Ángela, consciente de que su enfermedad terminal avanzaba, pidió un último deseo: que quienes fueran a despedirla no llevaran flores, sino comida para perros y gatos en situación vulnerable. El día de su funeral, sus amigos, colegas, vecinos y desconocidos llegaron cargando bolsas enormes, pequeñas, medianas… todas con el mismo mensaje: gracias por enseñar que amar a los animales también es una forma de sanar al mundo.

Su despedida se veía así: montañas de croquetas y donaciones apiladas con cariño y entre ellas, un perrito que parecía cuidar el homenaje como símbolo silencioso del impacto que Ángela dejó en el mundo. No era un velorio común, era un recordatorio vivo de su propósito.

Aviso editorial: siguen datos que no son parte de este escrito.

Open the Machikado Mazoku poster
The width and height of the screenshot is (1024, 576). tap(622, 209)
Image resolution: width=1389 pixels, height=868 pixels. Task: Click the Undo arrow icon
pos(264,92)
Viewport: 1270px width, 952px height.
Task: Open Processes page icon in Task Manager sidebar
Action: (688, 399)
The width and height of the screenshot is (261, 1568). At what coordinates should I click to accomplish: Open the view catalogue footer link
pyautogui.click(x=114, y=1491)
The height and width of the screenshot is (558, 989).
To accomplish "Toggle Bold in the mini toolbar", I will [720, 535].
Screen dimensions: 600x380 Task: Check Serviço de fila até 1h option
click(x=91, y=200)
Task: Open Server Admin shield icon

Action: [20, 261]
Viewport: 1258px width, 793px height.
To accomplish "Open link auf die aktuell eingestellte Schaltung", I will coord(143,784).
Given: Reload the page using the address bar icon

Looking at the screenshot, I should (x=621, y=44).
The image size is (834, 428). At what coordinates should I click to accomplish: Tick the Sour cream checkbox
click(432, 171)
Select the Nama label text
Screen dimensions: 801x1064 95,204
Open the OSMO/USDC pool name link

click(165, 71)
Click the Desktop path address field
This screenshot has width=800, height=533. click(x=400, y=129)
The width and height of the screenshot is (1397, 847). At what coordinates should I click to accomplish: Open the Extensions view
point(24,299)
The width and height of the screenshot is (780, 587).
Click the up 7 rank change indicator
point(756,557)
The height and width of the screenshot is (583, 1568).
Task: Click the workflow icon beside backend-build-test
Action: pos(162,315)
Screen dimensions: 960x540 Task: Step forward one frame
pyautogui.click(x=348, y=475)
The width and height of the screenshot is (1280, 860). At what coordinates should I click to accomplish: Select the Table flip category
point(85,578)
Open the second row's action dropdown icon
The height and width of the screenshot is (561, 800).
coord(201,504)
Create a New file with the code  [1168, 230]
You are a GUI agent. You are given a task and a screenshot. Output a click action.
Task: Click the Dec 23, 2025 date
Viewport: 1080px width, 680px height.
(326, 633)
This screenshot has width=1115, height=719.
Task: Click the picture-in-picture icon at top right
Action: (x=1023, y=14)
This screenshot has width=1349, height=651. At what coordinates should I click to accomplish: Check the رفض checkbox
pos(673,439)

Las donaciones, ahora reunidas y listas para llegar a distintos refugios, son mucho más que alimento: son la prueba de que Ángela sí pudo multiplicar su amor, incluso después de partir.

Su legado no terminó con su lucha; empezó ahí, porque Ángela demostró que una vida dedicada a la bondad jamás se apaga: se queda en cada plato lleno, en cada animalito rescatado y en cada persona que hoy entiende que amar hasta el final, también puede cambiar destinos.

En sus propias palabras, aspiraba a que otros se sumaran a esta forma de decir adiós, «haciendo algo más significativo que gastar un montón de dinero en flores que se van a pudrir y no genera un impacto positivo, como si lo podría tener dejar un legado”.